Nos glandes sont des sources qui nous inondent en permanence de leurs sucs bienfaisants. Elles sont plusieurs millions si on compte les sudorales qui nous couvrent de sueur pour nous refroidir. On se contentera des autres dont les fonctions nous maintiennent en état de marche.
Il y a les salivaires qui secrètent la salive pour lubréfier la bouche, les nasales qui nettoient nos cornets, les lacrymales qui sont sensibles à la poussières et à la tristesse ( très productives, elles sont généreuses et mouillent les mouchoirs), les gasriques sont acides , mais confinées ne pleuvent pas. Le foie est une grosse source à l'instar d'Hépar . Elle a une réserve dans la vésicule où elle peut se concentrer et faire des calculs.
Il y en a plein d'autres .La plupart sont minuscules, cachées dans le cerveau . Elles nous font grandir, dormir, grossir, changent notre caractère, souffrir, plaisir.

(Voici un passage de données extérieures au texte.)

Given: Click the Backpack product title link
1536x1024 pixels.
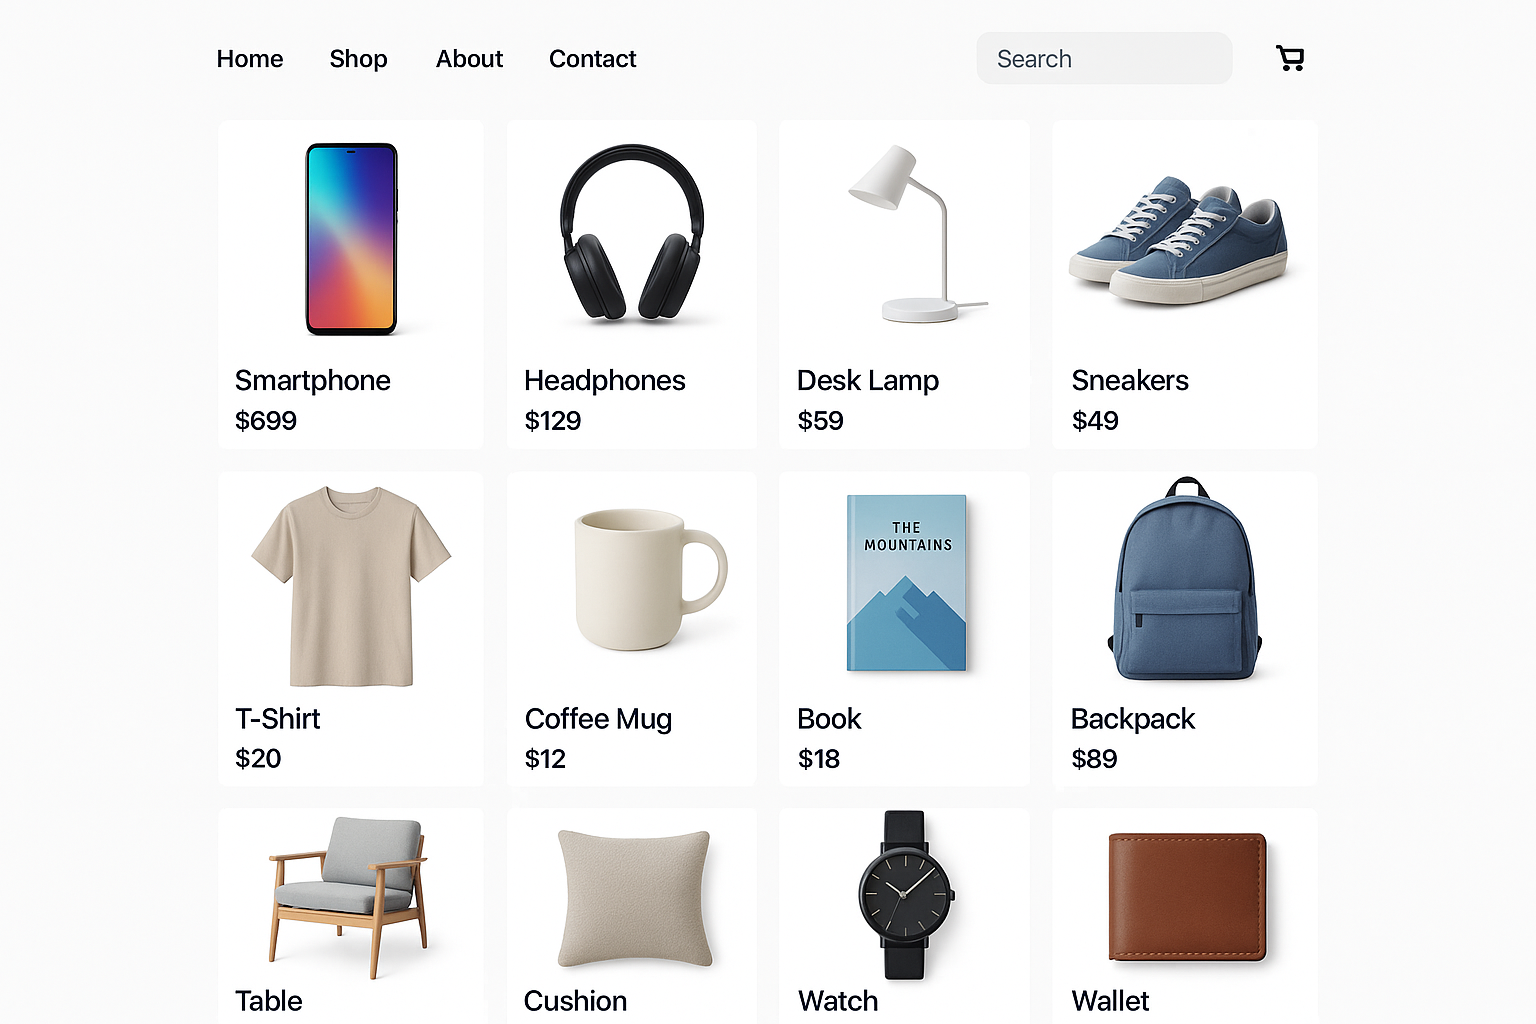Looking at the screenshot, I should 1133,720.
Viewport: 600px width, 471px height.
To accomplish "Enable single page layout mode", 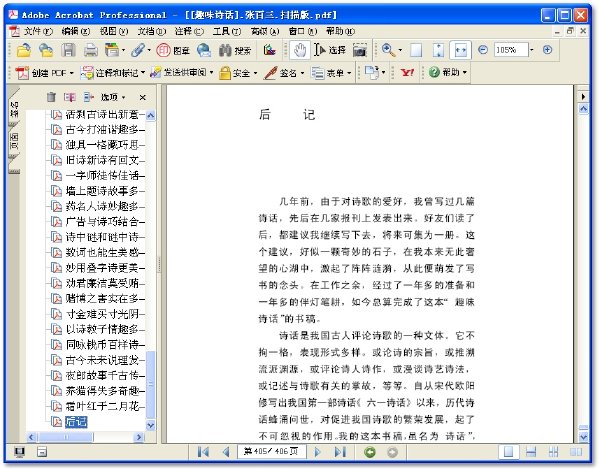I will tap(509, 452).
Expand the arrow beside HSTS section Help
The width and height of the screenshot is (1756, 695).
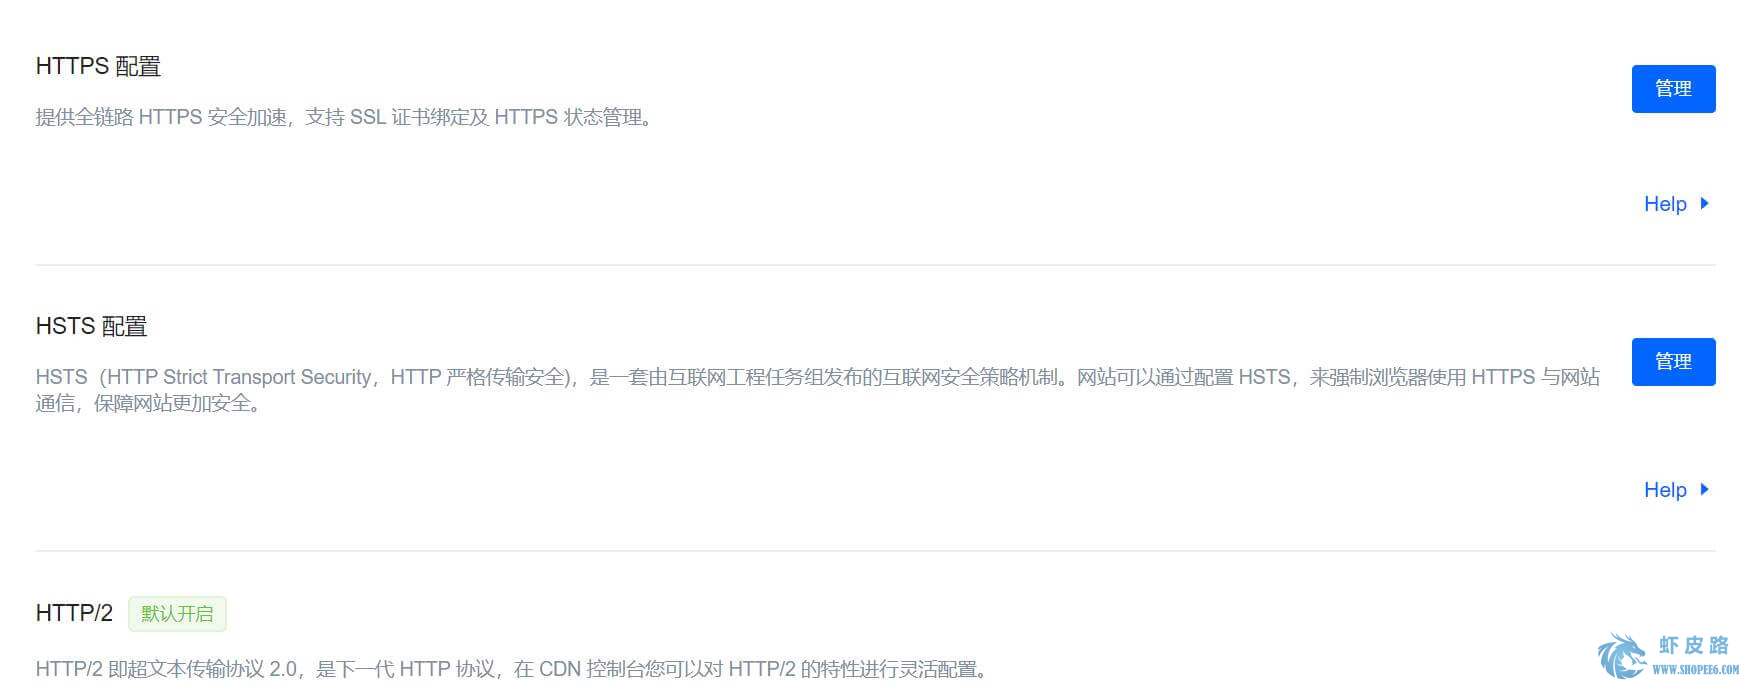point(1704,490)
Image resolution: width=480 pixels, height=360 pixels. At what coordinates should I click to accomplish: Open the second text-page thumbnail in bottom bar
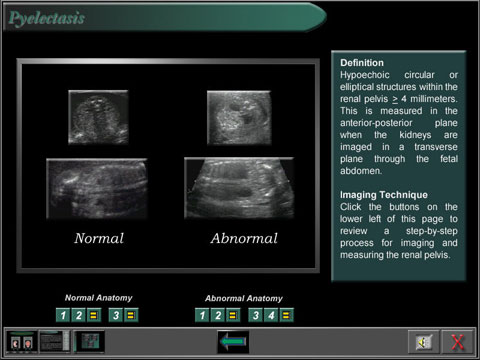pos(55,342)
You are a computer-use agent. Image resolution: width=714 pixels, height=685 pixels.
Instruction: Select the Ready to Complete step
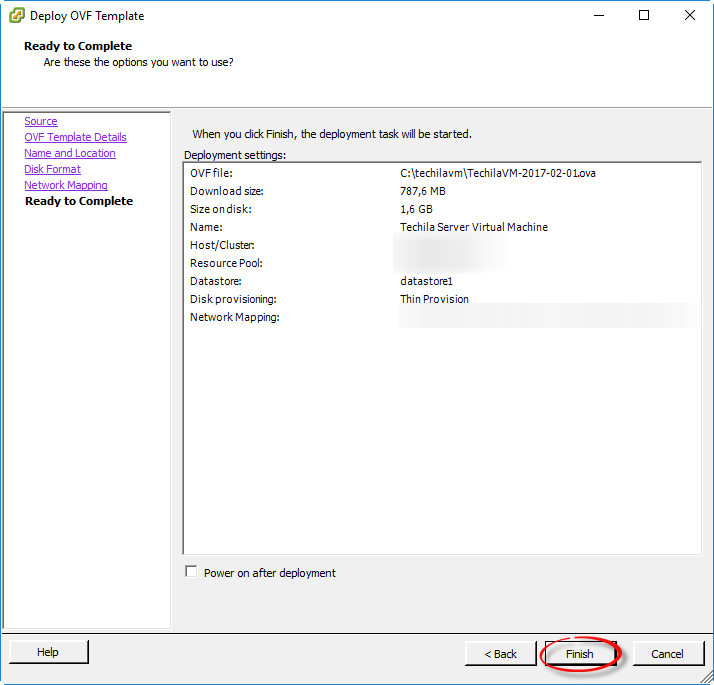point(78,201)
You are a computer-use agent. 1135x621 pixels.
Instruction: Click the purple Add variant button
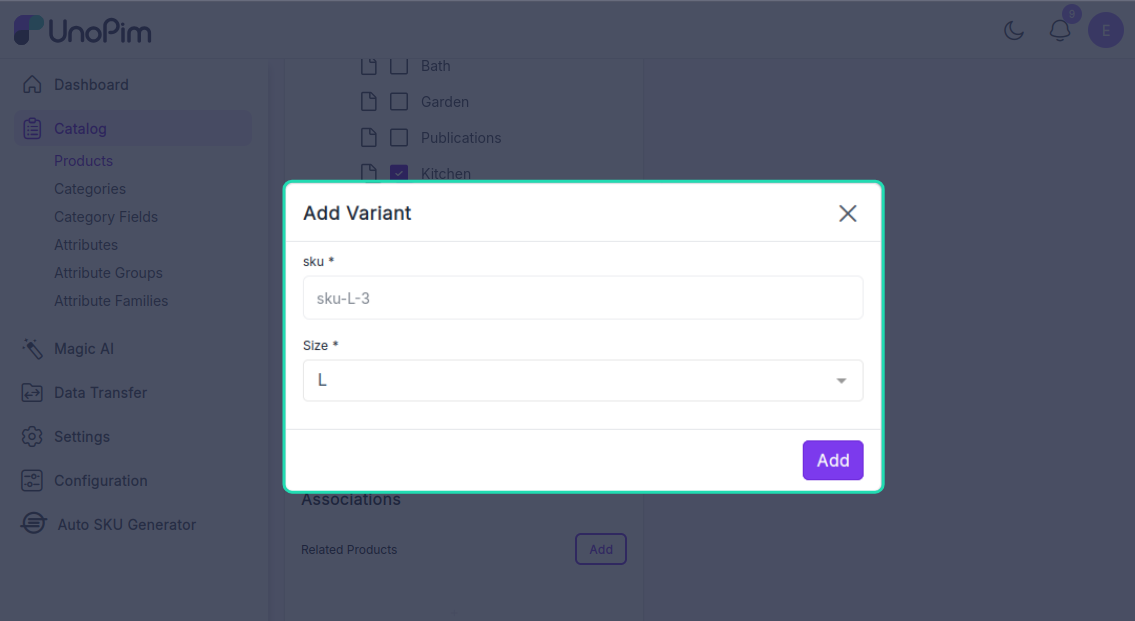pos(832,460)
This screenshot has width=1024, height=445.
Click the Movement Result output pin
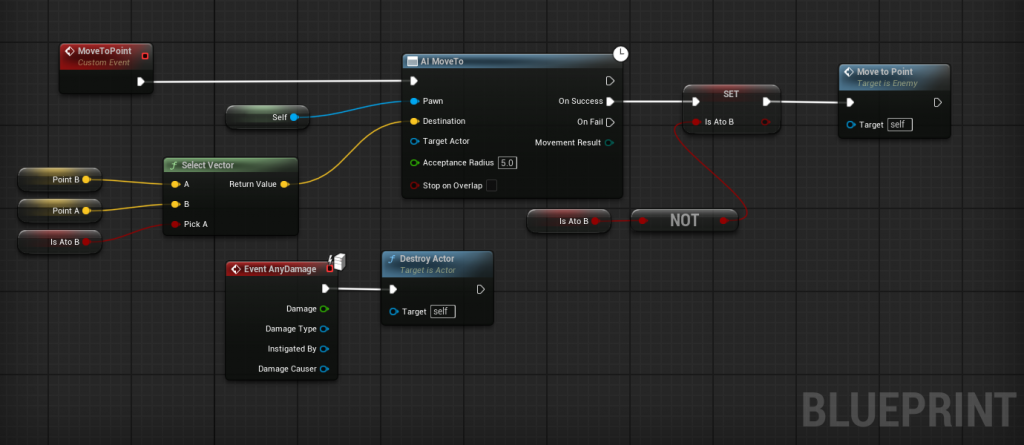[x=611, y=142]
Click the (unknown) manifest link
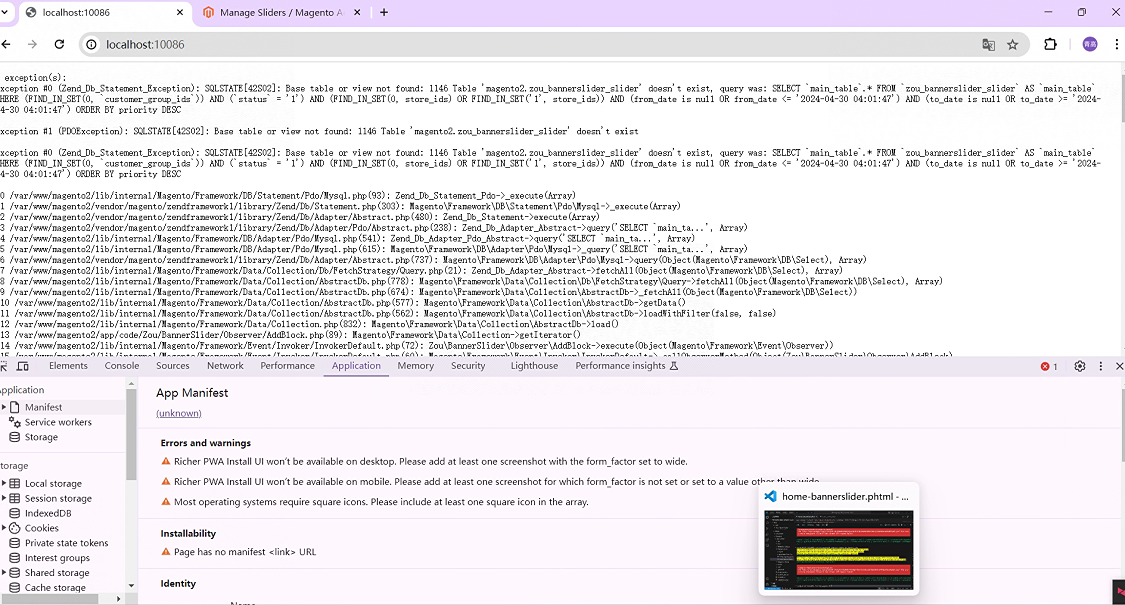Image resolution: width=1125 pixels, height=605 pixels. 178,413
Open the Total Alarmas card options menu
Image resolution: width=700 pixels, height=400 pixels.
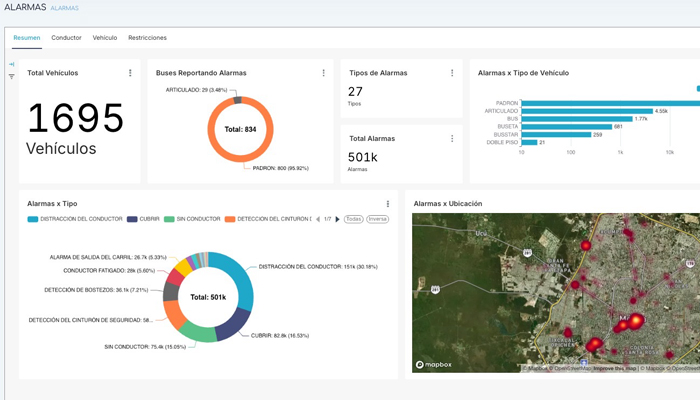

Deux sont particulières:les surrénales qui sont au-dessus des rénales et, comme ces dernières, essensielles. Pour mieux les connaître, demandez l'information à Wikipédia .
Elles fonctionnent à l'eau douce qu'elles recyclent en circuit semi-fermé. Solitaires mais solidaires, elles se complètent, coopèrent et travaillent au bien commun. Leur bonne santé conditionne la nôtre.
Finalement, nous ne sommes que des jardins irrigués de l’intérieur et nos glandes sont les jardinières invisibles qui entretiennent ce drôle de terrain qu’est notre corps. Alors, levons notre verre (d’eau bien sûr !) à ces petites sources qui travaillent sans relâche. Une seule consigne : ne leur mettons pas trop de pression… car une glande peut déborder ou se tarir.